++++ RECORDS SHOWN ++++

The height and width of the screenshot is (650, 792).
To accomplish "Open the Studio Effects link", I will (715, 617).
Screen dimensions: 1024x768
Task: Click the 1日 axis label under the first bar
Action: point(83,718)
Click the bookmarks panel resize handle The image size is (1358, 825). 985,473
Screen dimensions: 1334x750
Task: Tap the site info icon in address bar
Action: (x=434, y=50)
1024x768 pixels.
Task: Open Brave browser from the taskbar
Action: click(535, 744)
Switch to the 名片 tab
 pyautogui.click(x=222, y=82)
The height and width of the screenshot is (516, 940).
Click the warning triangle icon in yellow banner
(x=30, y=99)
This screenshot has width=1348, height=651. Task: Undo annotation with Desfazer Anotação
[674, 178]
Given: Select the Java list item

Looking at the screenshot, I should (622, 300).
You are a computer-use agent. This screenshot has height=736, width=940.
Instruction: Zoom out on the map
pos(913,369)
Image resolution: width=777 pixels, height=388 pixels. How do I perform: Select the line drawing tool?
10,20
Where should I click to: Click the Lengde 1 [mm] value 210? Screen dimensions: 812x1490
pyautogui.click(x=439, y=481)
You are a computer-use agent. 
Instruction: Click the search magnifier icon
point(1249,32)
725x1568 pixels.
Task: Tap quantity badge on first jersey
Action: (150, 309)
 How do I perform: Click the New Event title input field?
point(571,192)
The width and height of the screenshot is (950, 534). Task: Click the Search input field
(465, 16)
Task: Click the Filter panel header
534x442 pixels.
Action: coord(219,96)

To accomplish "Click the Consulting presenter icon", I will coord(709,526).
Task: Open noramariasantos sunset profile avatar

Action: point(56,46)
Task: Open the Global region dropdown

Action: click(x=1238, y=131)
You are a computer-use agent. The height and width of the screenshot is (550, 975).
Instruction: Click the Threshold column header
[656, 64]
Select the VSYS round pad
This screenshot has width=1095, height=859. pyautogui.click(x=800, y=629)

++++

Reproduce each line of the entries above from the one containing "Task: Click the Filter panel header" through the last, exactly, and no other line.

Task: Click the Filter panel header
534x442 pixels.
Action: coord(219,96)

To accomplish "Click the Consulting presenter icon", I will coord(709,526).
Task: Open noramariasantos sunset profile avatar

Action: point(56,46)
Task: Open the Global region dropdown

Action: click(x=1238, y=131)
You are a computer-use agent. The height and width of the screenshot is (550, 975).
Instruction: Click the Threshold column header
[656, 64]
Select the VSYS round pad
This screenshot has width=1095, height=859. pyautogui.click(x=800, y=629)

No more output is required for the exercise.